- [WORK INSTRUCTION]
Starting at the top of the records below and ending with the line that contains "Über Cookies [tab] (252, 976)", print each line exactly as written, skipping the pictures.

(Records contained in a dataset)
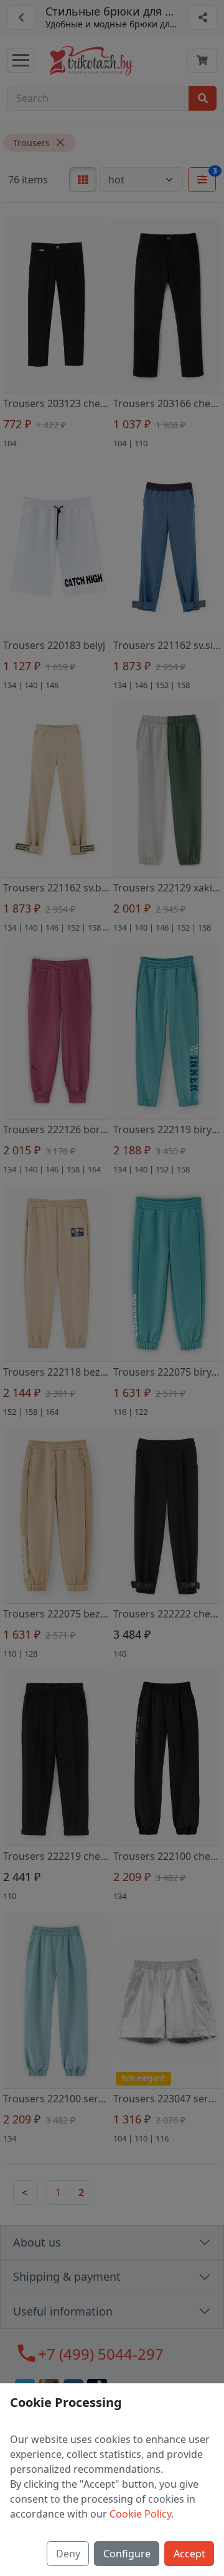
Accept (189, 2553)
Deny (68, 2553)
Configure (127, 2553)
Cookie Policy (140, 2514)
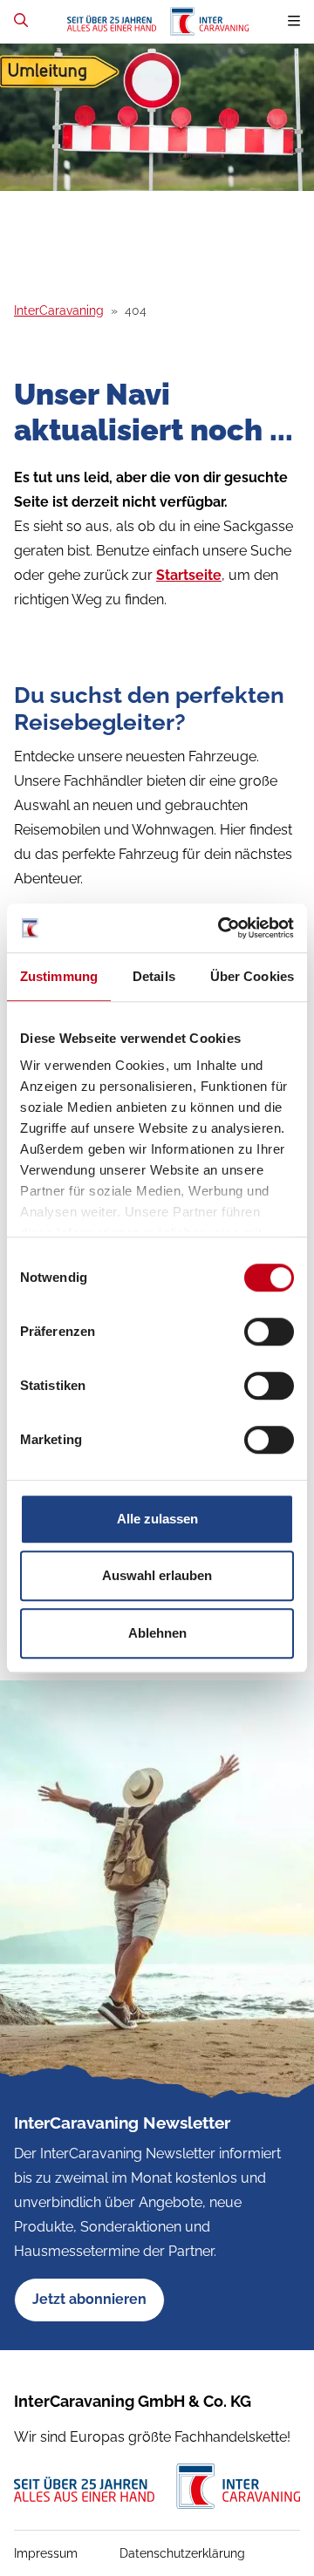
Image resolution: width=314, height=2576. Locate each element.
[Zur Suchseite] (21, 20)
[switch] (269, 1332)
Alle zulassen (157, 1518)
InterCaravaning (59, 310)
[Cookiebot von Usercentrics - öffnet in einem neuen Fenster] (221, 928)
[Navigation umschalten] (294, 21)
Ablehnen (157, 1632)
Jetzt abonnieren (89, 2299)
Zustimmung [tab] (59, 976)
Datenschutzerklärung (182, 2553)
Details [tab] (154, 976)
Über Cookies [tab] (252, 976)
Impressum (46, 2553)
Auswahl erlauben (157, 1575)
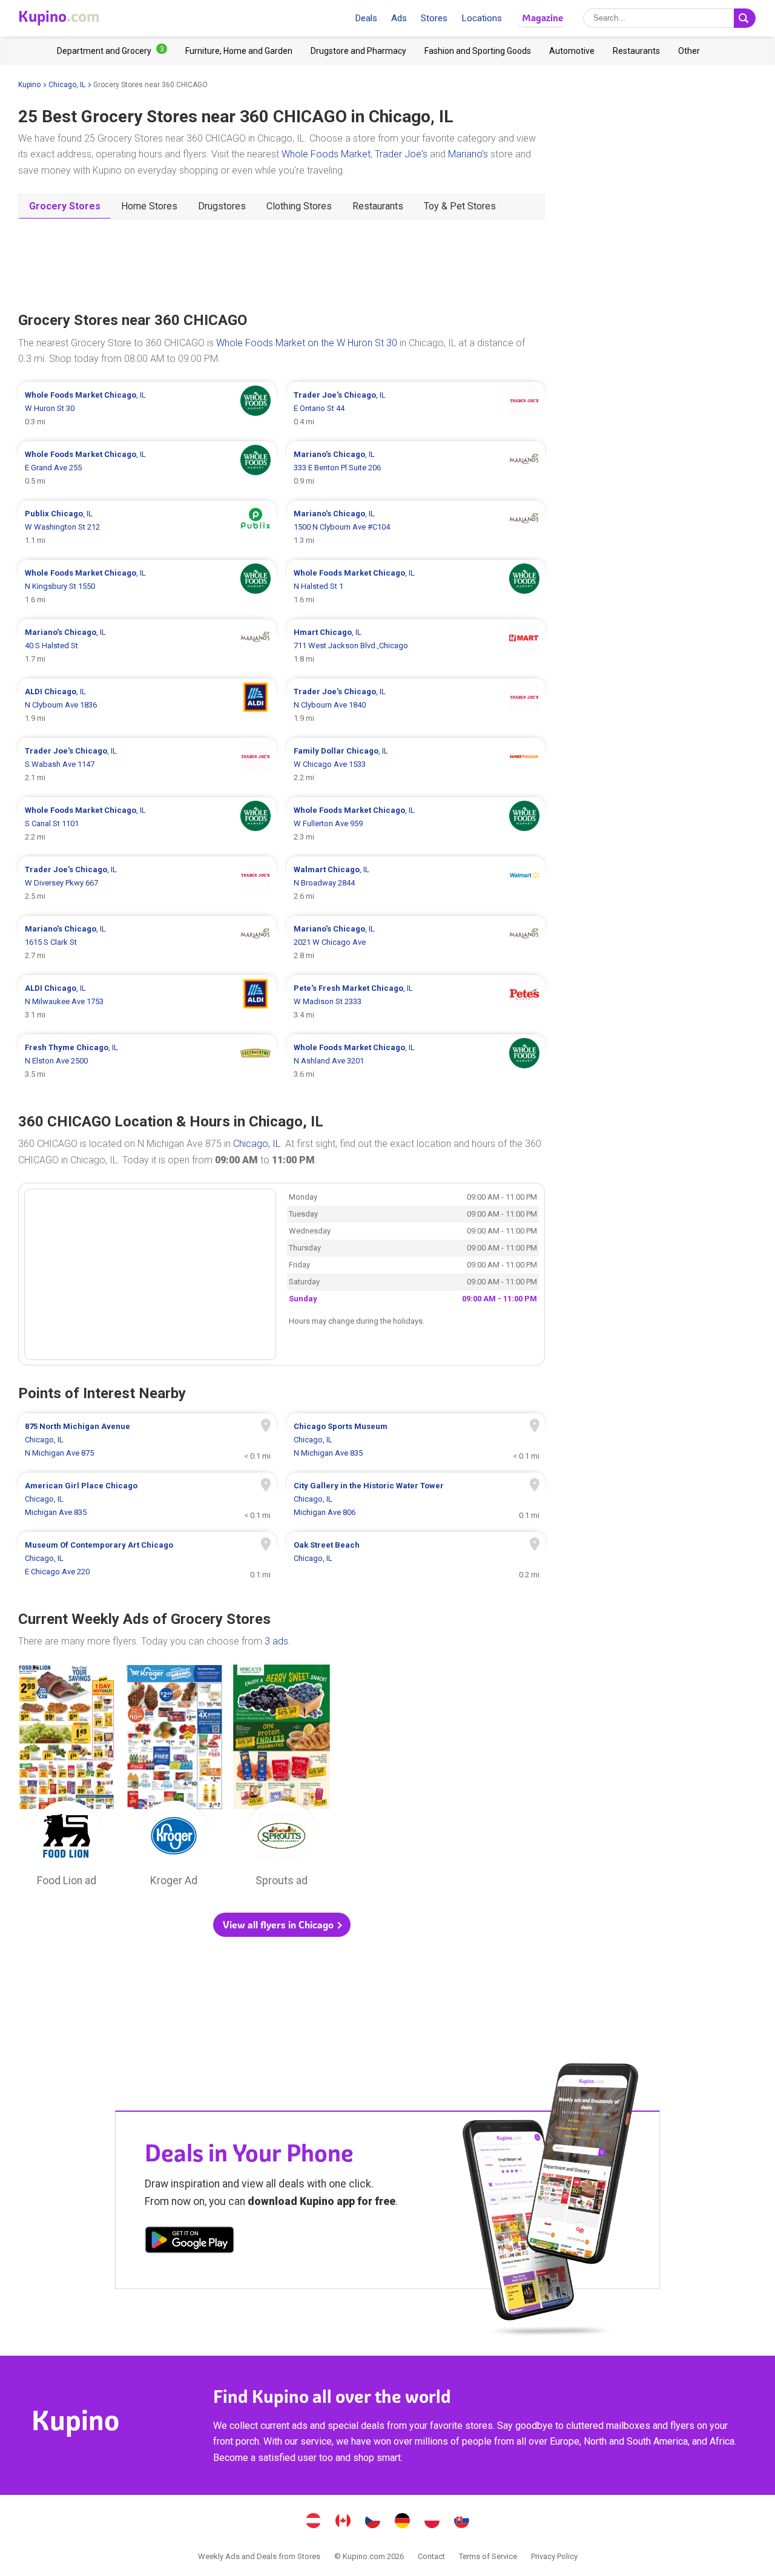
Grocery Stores (65, 206)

- [SOLUTION TO THE EXERCISE]
Accept (189, 2553)
Deny (68, 2553)
Configure (127, 2553)
Cookie Policy (140, 2514)
Image resolution: width=314, height=2576. Locate each element.
[Zur Suchseite] (21, 20)
[switch] (269, 1332)
Alle zulassen (157, 1518)
InterCaravaning (59, 310)
[Cookiebot von Usercentrics - öffnet in einem neuen Fenster] (221, 928)
[Navigation umschalten] (294, 21)
Ablehnen (157, 1632)
Jetzt abonnieren (89, 2299)
Zustimmung [tab] (59, 976)
Datenschutzerklärung (182, 2553)
Details [tab] (154, 976)
Über Cookies [tab] (252, 976)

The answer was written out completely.